KABELL YEARS 1971-1979 contains 4 LPs originally released on the Kabell label: CREATIVE MUSIC-1 (1972)/REFLECTAVITY (1974)/SONG OF HUMANITY (1976)/AHKREANVENTION (1979).
Personnel: Wadada Leo Smith (autoharp, zither, wooden flute, harmonica, recorder, trumpet, flugelhorn, horns, drums, cymbals, percussion, bells, gong, sound effects); Wadada Leo Smith (marimba); Oliver Lake (flute, soprano saxophone, alto saxophone, marimba, percussion); Anthony Davis (flute, piano, electric piano, organ); Wes Brown (flute, double bass); Wes Brown (flute); Pheeroan akLaff (drums, percussion).
Liner Note Authors: George Lewis ; Anthony Davis ; John Zorn ; Henry Kaiser; Larry Ochs ; Bobby Naughton.
Recording information: Educatiion Center For The Arts, New Haven CT (12/18/1971-??/??/1979); Mapenzi, Oakland, CA (12/18/1971-??/??/1979); The Gallery, New Haven CT (12/18/1971-??/??/1979); WKCR FM, New York, NY (12/18/1971-??/??/1979).
Authors: George Lewis ; Anthony Davis ; John Zorn ; Henry Kaiser; Larry Och; Alvin Singleton; Leroy Jenkins; Thomas Buckner .
Editor: Wayne Peet.
Photographer: Eugene Chadbourne.
Trumpeter, composer, music theorist, and cultural activist Wadada Leo Smith has been a leading light in the jazz and new music vanguard for nearly 40 years. His numerous recordings for Black Saint, Moers Music, Pi, Boxholder, ECM, Tzadik, and other labels in Europe, Japan, and the United States are all elements of the evolutionary progress of his wonderfully idiosyncratic system called "new world music." This four-CD box set on John Zorn's Tzadik label is incontrovertible proof of the label's mission to issue music by artists he respects regardless of commercial value or "critical" (d)evaluation. Kabell was a label set up by Smith to document his theories regarding not only the structure of music but its sonorities, its integrational possibilities with society at large, and of course more requisite ideas about the development of harmony, tonal integration, and the language of elocution he created. The box compiles music from four albums: the truly moving and beautiful first Kabell release (Creative Music -- 1), which featured Smith solo using trumpet, fl?gelhorn, and a plethora of percussions and stringed instruments; the trio sides with pianist Anthony Davis and bassist Wes Brown from the second Kabell album (Reflectativity); the trio and quintet sides with his New Dalta Ahkri band that included Oliver Lake and Pheeroan akLaff in addition to Brown and Davis from the next Kabell disc (Song of Humanity); and his return to solo work and extended composition from the fourth Kabell disc (Akhreanvention).

### [DATASET]
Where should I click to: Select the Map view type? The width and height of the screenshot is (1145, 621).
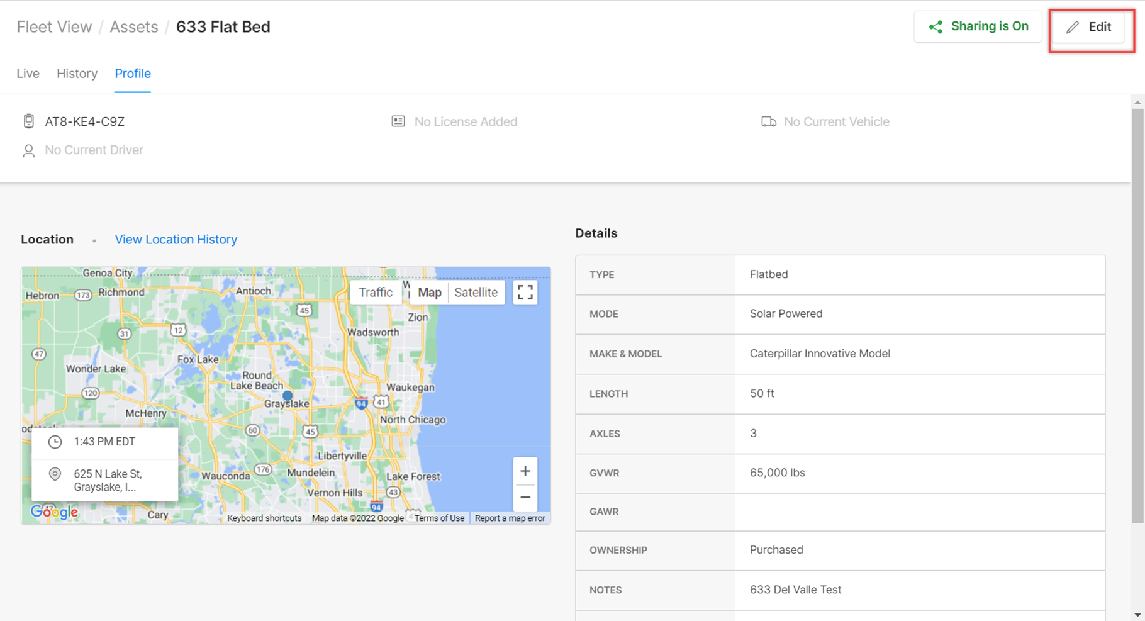point(430,293)
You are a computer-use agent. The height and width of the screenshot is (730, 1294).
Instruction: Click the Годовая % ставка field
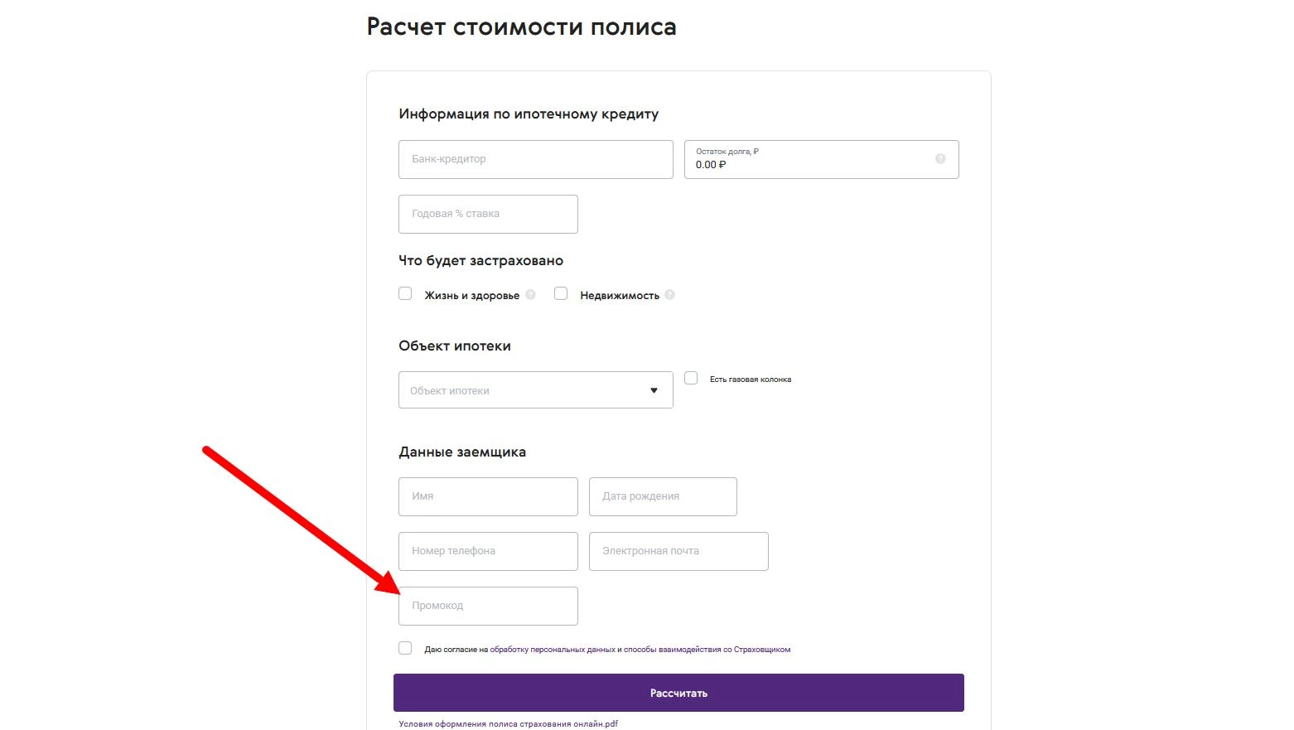(487, 214)
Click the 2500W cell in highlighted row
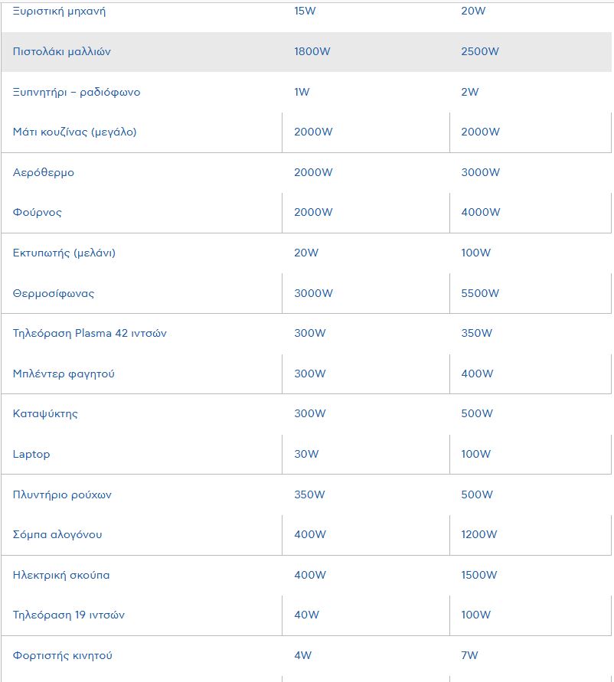Screen dimensions: 614x682 480,52
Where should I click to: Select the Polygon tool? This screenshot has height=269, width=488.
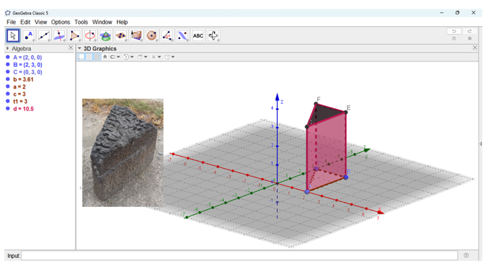click(75, 36)
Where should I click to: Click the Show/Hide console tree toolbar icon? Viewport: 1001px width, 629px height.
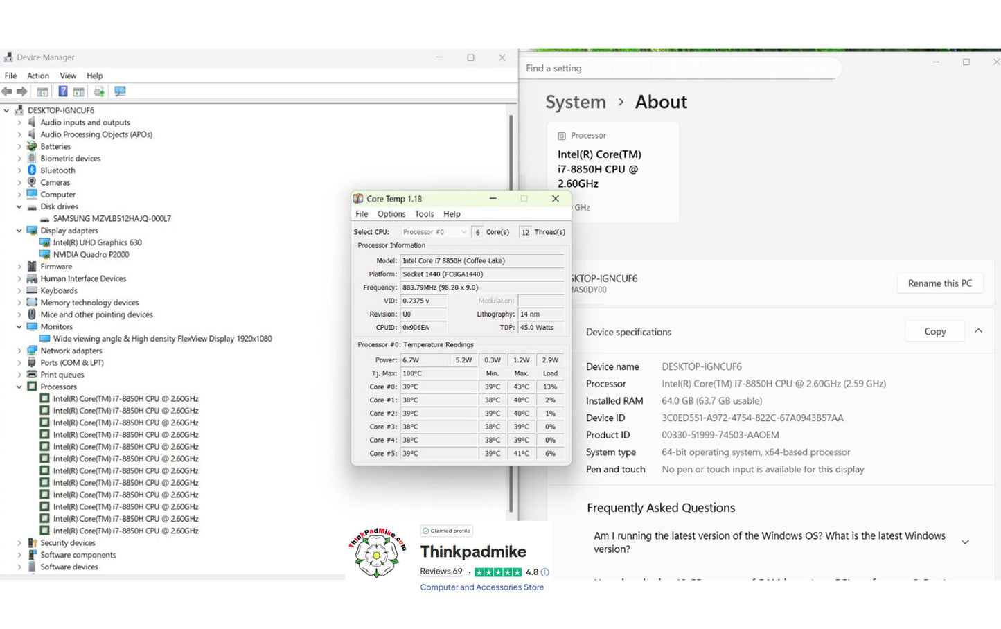coord(42,91)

### [TASKS TO PERFORM]
• A. Translate this sentence from the Kabell Years description into Spanish: "Trumpeter, composer, music theorist, and cultural activist Wadada Leo Smith has been a leading light in the jazz and new music vanguard for nearly 40 years."
• B. Answer these from the Kabell Years description:
(i) Who is listed as the editor?
(ii) On whose label was the four-CD box set issued?
(iii) In what year was Song of Humanity originally released?
• C. Please set down everything in the Kabell Years description from "Liner Note Authors: George" down to "Editor: Wayne Peet.", with no changes.

### [SOLUTIONS BY TASK]
• A. El trompetista, compositor, teórico musical y activista cultural Wadada Leo Smith ha sido una figura destacada en la vanguardia del jazz y la nueva música durante casi 40 años.

• B.
(i) Wayne Peet
(ii) John Zorn's Tzadik label
(iii) 1976

• C.
Liner Note Authors: George Lewis ; Anthony Davis ; John Zorn ; Henry Kaiser; Larry Ochs ; Bobby Naughton.
Recording information: Educatiion Center For The Arts, New Haven CT (12/18/1971-??/??/1979); Mapenzi, Oakland, CA (12/18/1971-??/??/1979); The Gallery, New Haven CT (12/18/1971-??/??/1979); WKCR FM, New York, NY (12/18/1971-??/??/1979).
Authors: George Lewis ; Anthony Davis ; John Zorn ; Henry Kaiser; Larry Och; Alvin Singleton; Leroy Jenkins; Thomas Buckner .
Editor: Wayne Peet.